- Passage given
------

I like what wikileaks did in the cables situation. It actually improved my attitude about the US was doing in demonstrating that US diplomats were in fact acting the way they had claimed to be. I like their other leaks...
But wikileaks has constantly been an anti-establishment, essentially criminal enterprise which is anarchist. Why would they expect governments to intervene against US banks on their behalf?
People to care? people are ignorant. You can't care if you do not know. The whole issue is INFORMING people in a system which fails time after time to properly inform the public. WTF? How can you think that gaming the system to INFORM is turning it into something other than what it is??
Often it requires DEPTH to understand it and get properly upset about it. If the corruption leaks for Tunisia were simple short headlines about US corrupting their government, it may not be enough to motivate people already fed up-- it wasn't new; they knew the system was broken already; what was needed was enough to push past a threshold so something would be done about it--- it contributed to the outrage and possibly wouldn't have met the threshold to get a sustainable democracy movement. It had an international focus put upon it. I don't know jack about Tunisia but when the leak came out I heard mention of it; it had coverage -- when I'd probably not have heard about it otherwise. Hell, in many places the news is limited or restricted so getting outside coverage is the best way to reach some people.
Democracy Now! - uncensored, anti-establishment news
If public opinion were in favor of Wikileaks, there would be a massive outcry against this financial starvation.
However, since Wikileaks accidentally leaked information that put innocent people in harm's way, public opinion has swung against them and as a result, we're not seeing much opposition to this financial starvation.

------

- Stored data

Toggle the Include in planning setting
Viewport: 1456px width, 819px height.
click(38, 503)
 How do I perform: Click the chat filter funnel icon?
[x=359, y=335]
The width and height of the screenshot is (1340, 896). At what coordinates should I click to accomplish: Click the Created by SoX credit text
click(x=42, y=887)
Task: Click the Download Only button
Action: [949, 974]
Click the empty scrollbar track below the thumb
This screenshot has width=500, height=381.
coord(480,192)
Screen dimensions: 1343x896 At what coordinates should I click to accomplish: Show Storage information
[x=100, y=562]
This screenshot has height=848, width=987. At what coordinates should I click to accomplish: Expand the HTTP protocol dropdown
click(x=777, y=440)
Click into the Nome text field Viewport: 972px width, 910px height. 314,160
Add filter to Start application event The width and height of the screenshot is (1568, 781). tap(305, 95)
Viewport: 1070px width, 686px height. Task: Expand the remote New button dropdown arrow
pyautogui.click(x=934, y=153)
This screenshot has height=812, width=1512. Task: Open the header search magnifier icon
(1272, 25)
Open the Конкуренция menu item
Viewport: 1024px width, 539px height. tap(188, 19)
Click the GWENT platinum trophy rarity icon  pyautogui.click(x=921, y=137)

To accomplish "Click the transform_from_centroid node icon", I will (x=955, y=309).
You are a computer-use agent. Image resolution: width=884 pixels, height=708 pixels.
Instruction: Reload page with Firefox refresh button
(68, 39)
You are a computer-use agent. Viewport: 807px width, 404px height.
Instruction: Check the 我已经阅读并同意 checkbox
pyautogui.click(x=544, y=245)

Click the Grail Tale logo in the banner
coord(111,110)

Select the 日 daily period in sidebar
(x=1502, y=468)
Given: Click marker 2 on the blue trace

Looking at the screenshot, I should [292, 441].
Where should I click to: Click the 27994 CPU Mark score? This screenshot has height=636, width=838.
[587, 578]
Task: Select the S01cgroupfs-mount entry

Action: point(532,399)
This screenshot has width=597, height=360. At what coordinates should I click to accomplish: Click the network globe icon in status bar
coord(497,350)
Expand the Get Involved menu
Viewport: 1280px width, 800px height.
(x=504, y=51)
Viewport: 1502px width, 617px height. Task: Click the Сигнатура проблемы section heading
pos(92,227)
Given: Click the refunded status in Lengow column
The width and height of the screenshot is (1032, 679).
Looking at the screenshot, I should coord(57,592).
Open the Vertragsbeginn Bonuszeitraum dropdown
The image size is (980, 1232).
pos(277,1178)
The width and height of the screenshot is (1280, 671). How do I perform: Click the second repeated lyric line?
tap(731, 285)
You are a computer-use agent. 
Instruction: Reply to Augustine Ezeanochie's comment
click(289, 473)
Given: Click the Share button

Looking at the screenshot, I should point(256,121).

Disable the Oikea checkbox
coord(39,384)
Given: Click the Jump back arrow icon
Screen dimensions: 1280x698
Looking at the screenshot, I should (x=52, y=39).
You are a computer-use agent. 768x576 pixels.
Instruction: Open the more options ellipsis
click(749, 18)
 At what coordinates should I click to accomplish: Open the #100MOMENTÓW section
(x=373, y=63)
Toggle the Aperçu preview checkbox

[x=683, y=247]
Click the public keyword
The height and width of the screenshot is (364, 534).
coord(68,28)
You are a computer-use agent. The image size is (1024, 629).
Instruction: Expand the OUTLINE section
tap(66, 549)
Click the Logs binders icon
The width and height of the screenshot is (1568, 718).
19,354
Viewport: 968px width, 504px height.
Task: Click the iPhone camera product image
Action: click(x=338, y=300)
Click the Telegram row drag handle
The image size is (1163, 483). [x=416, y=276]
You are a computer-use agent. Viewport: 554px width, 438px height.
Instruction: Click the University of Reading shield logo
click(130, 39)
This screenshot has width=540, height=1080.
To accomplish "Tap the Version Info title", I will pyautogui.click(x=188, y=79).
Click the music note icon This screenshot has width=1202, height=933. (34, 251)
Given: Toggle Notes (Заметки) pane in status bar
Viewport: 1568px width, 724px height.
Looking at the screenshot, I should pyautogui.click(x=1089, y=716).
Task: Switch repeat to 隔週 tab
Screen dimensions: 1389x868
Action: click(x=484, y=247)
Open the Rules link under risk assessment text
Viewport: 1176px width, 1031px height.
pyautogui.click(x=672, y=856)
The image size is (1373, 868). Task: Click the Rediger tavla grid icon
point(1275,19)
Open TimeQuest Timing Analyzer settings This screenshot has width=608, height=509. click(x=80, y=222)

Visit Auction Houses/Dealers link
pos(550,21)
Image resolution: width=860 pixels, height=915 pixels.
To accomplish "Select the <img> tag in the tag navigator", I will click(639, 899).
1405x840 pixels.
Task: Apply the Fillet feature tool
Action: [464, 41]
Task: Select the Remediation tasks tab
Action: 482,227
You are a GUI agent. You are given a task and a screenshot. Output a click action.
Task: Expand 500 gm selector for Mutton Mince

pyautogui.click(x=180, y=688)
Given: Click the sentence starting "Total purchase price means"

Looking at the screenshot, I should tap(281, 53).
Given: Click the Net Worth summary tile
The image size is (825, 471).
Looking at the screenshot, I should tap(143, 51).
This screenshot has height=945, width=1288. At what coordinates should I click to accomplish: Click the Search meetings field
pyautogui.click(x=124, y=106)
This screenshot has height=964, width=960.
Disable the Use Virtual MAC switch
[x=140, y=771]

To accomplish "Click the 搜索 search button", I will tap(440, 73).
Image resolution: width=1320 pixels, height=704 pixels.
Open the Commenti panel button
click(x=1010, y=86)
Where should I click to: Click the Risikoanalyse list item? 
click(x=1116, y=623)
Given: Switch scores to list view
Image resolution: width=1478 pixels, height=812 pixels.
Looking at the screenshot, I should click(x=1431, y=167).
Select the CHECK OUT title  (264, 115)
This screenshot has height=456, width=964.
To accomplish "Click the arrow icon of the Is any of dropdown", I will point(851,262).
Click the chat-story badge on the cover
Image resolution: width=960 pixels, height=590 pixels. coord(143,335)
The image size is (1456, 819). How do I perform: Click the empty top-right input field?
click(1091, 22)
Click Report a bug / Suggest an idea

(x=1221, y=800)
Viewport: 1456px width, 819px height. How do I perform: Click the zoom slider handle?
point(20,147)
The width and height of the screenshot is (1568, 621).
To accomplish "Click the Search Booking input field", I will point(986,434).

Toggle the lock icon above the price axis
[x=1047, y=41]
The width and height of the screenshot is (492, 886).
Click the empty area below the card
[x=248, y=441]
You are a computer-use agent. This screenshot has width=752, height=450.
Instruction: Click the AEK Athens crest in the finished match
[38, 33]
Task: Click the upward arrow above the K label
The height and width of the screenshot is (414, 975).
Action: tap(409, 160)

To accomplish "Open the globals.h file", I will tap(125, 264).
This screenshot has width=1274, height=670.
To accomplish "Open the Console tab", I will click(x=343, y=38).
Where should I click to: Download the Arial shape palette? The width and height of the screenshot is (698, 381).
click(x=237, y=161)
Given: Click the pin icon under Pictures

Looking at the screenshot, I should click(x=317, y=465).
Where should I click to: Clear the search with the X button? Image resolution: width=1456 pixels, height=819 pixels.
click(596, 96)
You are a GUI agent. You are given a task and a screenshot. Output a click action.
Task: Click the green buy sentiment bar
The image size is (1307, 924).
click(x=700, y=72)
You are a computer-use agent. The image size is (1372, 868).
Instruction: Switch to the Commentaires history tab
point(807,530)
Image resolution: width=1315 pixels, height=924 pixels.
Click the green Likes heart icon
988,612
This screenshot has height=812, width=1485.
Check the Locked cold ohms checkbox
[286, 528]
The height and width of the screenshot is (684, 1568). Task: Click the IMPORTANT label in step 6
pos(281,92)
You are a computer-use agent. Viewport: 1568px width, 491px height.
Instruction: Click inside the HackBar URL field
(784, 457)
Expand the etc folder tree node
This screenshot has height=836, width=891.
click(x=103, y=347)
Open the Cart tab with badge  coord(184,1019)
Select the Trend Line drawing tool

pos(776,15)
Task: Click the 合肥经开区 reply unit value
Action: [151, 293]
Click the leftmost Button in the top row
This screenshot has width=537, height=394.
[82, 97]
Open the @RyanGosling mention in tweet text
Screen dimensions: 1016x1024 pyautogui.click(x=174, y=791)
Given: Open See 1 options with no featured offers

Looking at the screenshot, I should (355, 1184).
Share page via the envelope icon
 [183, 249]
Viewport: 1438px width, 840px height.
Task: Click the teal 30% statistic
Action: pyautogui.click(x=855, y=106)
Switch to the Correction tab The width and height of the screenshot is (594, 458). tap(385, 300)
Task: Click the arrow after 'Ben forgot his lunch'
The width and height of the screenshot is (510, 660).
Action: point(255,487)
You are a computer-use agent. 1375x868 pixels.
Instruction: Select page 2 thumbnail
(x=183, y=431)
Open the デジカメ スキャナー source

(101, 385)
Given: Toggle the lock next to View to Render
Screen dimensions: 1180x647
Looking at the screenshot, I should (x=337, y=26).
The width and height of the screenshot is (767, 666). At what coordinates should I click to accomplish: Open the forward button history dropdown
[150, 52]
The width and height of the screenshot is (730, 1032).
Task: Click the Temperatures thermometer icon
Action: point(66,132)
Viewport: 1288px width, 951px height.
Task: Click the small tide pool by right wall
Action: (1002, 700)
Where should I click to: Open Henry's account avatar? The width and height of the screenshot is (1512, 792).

------

- Problems to work on
(A) Based on the Wikileaks passage, do these statements agree with it? (i) Wikileaks is said to have accidentally leaked information that put innocent people in harm's way. (ii) The writer claims to know a great deal about Tunisia. (iii) Public opinion is described as having turned in Wikileaks' favor. Answer yes or no for each and quote the deciding words.
(B) Reproduce the Wikileaks passage between "I like what" and "on their behalf?", inclusive.

- Solutions to the problems
(A)
(i) Yes: "Wikileaks accidentally leaked information that put innocent people in harm's way"
(ii) No: "I don't know jack about Tunisia"
(iii) No: "public opinion has swung against them"

(B)
I like what wikileaks did in the cables situation. It actually improved my attitude about the US was doing in demonstrating that US diplomats were in fact acting the way they had claimed to be. I like their other leaks...
But wikileaks has constantly been an anti-establishment, essentially criminal enterprise which is anarchist. Why would they expect governments to intervene against US banks on their behalf?